When designer Molly Molloy and stylist Lucinda Chambers left Marni after more than 15 years working together, they both knew it couldn’t be the end of their friendship and mutual collaboration.
And so Colville was born. Named after a street in London David Hockney used to haunt, the brand was established in Milan in 2018 and has become known for its rather unique and effortless way of merging a manifold of silhouettes, styles and colours.
“Colville is bold and beautiful. It’s complex and easy at the same time, it has a kind of twisted elegance that feels individual and unique to the person that’s wearing it,” said Chambers.
The brand has, since its beginnings, tapped into collaborations, becoming the home to a community of like-minded artists and creatives.
“[Collaborations] have been the start of our initial ethos and the first thing we spoke about, we wanted it to be a collective, club Colville where we invite people to bring their magic in a very organic way,” stated Molloy.
Fresh from their AW20 collection presented at a small, colourful apartment near Villa Invernizzi in Milan, this time around, the team reflected on how silhouette, colour and texture could come together, as off-kilter elongated silhouettes were highlighted by contrasting prints and clashing boldly saturated colours.
“It came together as a very evolved strong woman who loves design and is not afraid of it and yet has some classic pieces that are easy and informal,” explained Chambers.
For this season’s collection, collaborations included working with Colombian Wayuu tribeswomen on a series of woven bags and with Turkish rug makers and artisans, the latter of whom created the shaggy rugs presented in the brand's presentation space.
In addition to collaboration, a renewed focus on sustainability has been evolving season after season. “We don’t really have a plan as to what we are going to upcycle, it somehow just works its way into the collection as it feels right at that moment,” explained Molloy.
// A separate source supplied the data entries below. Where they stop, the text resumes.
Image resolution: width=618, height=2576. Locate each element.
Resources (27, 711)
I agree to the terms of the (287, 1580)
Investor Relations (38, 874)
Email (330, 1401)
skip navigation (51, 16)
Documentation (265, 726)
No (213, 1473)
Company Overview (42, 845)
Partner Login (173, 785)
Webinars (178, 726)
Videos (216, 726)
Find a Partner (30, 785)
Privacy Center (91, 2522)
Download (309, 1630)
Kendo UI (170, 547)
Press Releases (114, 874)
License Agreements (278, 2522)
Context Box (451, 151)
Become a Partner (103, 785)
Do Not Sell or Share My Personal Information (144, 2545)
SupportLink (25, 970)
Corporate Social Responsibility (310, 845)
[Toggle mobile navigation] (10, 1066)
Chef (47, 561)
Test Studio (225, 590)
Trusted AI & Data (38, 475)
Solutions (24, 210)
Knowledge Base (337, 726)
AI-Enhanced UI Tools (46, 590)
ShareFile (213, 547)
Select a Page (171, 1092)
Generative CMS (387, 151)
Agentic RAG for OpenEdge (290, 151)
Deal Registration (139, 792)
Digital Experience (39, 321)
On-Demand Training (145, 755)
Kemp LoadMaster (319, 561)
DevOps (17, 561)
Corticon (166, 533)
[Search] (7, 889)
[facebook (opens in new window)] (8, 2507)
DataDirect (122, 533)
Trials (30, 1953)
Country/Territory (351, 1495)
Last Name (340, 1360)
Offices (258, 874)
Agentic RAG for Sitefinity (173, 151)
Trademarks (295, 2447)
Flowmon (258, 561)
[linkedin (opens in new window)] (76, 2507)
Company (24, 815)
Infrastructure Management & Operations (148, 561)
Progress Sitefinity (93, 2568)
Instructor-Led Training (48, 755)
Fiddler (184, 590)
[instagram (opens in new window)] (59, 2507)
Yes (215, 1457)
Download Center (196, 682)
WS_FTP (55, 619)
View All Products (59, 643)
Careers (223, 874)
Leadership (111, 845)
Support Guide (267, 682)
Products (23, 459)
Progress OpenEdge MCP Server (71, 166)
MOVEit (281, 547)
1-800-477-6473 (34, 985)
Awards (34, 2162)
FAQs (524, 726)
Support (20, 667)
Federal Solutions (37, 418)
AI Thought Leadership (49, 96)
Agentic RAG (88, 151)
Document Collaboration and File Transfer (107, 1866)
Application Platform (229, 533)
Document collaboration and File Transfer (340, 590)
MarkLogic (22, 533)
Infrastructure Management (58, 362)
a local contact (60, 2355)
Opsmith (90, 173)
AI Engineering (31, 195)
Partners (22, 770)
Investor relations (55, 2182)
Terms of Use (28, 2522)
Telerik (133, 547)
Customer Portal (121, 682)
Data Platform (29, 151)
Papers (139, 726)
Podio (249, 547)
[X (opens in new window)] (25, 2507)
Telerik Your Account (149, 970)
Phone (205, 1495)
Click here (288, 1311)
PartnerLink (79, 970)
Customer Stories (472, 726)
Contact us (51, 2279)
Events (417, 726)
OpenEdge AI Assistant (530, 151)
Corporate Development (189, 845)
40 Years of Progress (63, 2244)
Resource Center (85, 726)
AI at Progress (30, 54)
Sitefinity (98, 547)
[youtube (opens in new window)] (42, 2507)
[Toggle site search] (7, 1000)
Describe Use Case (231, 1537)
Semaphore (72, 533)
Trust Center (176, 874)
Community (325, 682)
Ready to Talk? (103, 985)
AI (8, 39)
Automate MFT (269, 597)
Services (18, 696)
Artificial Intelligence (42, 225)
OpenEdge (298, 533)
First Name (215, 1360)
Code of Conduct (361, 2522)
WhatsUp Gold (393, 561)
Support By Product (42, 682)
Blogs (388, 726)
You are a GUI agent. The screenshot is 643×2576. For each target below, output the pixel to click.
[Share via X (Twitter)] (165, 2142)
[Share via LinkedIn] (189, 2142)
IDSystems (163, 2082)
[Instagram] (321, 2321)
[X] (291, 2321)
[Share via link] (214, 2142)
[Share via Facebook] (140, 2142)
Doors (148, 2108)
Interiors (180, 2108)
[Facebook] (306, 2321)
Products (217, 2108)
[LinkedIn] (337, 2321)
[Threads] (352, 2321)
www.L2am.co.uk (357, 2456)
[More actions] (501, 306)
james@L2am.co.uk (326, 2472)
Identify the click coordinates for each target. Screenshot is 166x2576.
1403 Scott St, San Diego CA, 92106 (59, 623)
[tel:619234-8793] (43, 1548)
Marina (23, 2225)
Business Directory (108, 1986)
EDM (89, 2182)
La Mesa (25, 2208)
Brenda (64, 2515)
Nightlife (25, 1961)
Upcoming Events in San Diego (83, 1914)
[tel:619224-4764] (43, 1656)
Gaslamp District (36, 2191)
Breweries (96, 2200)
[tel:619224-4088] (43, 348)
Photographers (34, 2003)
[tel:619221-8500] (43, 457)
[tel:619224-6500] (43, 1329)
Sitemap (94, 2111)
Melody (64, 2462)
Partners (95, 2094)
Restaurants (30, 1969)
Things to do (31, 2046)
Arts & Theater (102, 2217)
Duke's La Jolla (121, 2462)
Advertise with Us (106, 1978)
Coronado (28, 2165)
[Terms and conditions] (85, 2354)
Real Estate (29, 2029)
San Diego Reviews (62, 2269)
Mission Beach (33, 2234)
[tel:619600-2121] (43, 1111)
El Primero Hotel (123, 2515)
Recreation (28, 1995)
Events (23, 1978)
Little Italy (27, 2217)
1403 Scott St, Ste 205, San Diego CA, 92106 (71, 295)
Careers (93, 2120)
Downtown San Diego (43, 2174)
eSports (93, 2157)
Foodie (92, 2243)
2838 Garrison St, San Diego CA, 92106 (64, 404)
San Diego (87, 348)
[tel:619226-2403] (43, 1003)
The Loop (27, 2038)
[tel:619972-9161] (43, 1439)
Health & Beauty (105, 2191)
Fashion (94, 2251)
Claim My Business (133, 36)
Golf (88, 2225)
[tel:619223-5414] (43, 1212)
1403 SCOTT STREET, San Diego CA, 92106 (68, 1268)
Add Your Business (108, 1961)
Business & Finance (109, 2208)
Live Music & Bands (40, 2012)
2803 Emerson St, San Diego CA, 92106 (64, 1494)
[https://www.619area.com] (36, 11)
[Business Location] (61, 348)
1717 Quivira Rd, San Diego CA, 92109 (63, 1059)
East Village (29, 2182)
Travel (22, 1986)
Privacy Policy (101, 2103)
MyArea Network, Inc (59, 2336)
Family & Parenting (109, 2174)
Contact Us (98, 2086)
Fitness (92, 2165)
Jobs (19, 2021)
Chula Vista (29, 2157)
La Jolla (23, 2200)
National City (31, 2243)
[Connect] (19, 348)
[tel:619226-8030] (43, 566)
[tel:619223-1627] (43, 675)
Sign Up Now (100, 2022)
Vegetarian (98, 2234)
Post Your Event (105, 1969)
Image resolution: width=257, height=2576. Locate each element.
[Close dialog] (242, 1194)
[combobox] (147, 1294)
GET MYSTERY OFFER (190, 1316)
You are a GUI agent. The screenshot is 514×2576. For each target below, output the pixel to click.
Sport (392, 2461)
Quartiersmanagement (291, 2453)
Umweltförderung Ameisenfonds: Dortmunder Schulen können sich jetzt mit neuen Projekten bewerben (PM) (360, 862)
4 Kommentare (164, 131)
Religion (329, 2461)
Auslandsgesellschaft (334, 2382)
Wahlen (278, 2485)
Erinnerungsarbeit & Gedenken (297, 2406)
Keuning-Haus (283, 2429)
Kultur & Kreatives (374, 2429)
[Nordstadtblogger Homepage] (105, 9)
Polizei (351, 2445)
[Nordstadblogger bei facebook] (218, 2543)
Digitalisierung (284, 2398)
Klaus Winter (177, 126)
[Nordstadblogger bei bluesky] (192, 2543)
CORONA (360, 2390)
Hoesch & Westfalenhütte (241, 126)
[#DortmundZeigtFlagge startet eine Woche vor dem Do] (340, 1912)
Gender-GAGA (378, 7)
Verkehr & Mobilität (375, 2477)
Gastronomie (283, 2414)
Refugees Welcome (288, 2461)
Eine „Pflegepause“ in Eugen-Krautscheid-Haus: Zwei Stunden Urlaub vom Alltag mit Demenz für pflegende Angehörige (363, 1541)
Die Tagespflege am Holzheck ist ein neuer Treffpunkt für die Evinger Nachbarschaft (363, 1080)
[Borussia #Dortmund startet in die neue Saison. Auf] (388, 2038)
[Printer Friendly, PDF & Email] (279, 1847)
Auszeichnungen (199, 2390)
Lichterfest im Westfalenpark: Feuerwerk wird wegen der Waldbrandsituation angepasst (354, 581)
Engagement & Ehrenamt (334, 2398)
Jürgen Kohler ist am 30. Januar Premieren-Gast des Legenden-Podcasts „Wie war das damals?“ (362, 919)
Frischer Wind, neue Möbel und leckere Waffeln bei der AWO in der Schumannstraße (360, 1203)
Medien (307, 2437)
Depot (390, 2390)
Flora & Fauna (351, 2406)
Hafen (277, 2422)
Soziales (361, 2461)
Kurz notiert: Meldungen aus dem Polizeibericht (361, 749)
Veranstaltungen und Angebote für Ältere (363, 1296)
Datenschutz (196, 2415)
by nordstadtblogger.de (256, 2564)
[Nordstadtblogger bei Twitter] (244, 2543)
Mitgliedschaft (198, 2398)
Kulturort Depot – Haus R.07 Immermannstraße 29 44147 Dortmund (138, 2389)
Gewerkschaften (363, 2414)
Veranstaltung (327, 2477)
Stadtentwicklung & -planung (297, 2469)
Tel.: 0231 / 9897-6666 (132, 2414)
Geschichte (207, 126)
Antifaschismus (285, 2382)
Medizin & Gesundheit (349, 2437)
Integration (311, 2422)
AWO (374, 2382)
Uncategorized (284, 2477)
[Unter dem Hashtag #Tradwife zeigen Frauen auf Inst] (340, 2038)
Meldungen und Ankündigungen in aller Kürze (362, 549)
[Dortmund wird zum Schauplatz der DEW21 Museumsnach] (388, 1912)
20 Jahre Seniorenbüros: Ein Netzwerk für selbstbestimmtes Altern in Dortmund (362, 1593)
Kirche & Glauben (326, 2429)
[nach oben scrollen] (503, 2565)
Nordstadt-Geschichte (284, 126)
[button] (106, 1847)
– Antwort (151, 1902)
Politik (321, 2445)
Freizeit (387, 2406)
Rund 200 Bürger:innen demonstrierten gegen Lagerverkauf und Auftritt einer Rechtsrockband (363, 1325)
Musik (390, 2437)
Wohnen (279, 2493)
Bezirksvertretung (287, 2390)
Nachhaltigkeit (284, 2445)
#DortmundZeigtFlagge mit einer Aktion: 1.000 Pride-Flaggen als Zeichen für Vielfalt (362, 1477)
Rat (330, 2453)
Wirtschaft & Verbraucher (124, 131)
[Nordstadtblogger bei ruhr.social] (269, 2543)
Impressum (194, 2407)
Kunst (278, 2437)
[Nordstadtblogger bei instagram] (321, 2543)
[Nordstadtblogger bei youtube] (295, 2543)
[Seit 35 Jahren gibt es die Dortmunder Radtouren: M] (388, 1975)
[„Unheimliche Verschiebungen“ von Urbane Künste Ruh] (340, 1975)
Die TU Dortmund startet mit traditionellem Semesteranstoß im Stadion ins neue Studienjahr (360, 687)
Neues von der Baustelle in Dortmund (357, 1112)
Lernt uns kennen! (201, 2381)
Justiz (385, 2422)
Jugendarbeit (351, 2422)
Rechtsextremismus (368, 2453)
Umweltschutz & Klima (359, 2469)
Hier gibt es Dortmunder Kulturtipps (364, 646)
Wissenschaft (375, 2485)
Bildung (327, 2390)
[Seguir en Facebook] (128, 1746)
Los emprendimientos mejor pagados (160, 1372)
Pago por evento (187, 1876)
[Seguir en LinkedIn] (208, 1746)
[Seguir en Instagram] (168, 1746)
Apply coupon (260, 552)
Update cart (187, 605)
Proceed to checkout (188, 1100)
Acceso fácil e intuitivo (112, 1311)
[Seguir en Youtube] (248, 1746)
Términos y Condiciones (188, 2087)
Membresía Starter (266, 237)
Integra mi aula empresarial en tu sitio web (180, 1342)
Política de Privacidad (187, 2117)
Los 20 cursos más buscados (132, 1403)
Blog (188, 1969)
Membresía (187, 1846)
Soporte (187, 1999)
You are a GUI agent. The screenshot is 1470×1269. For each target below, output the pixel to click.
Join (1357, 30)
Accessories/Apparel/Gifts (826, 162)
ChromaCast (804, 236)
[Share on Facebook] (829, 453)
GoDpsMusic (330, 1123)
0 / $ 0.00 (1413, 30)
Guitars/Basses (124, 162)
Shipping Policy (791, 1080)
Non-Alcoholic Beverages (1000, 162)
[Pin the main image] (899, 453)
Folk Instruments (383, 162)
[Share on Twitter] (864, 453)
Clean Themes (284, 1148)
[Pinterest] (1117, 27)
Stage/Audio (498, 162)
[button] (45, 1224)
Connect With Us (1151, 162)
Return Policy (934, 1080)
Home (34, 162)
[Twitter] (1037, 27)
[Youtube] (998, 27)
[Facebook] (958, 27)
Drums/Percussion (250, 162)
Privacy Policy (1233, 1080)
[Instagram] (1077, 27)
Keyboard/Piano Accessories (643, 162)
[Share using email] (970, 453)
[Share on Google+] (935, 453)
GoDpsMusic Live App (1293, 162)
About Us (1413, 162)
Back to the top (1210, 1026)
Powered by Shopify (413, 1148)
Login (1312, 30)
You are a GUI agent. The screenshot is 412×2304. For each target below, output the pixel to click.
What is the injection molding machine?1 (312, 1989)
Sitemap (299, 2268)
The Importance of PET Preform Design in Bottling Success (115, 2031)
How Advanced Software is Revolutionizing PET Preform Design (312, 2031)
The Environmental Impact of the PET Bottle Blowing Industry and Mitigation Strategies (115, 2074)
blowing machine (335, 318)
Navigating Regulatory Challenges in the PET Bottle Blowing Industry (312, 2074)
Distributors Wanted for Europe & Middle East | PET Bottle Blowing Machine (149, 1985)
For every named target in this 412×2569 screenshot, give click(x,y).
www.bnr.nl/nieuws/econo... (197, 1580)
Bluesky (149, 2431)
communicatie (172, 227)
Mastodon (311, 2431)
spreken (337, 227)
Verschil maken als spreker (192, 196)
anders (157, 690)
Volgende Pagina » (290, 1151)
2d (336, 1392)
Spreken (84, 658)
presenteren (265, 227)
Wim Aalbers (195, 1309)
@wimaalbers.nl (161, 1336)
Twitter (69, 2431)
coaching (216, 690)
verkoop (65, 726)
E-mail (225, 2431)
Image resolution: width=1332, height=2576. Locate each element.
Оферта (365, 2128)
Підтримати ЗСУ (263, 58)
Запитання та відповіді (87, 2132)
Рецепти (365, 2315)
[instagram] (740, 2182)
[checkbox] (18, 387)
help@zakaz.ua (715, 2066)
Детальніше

And this season, it included upcycled vintage 70s and 80s tech coats and puffers jackets from the 90s.
As their recent presentation marked their foray into home goods, plans for the future include keeping expanding in a way that feels very organic to them, so their love for homeware and collaborations will keep growing.
“I think the brand has evolved hugely, it’s become very defined in terms of both style and in our way of working. We say a lot of the time “Oh that’s very Colville” and we know exactly what we mean. I think that's becoming clearer and clearer, and not just to us!,” concluded Chambers.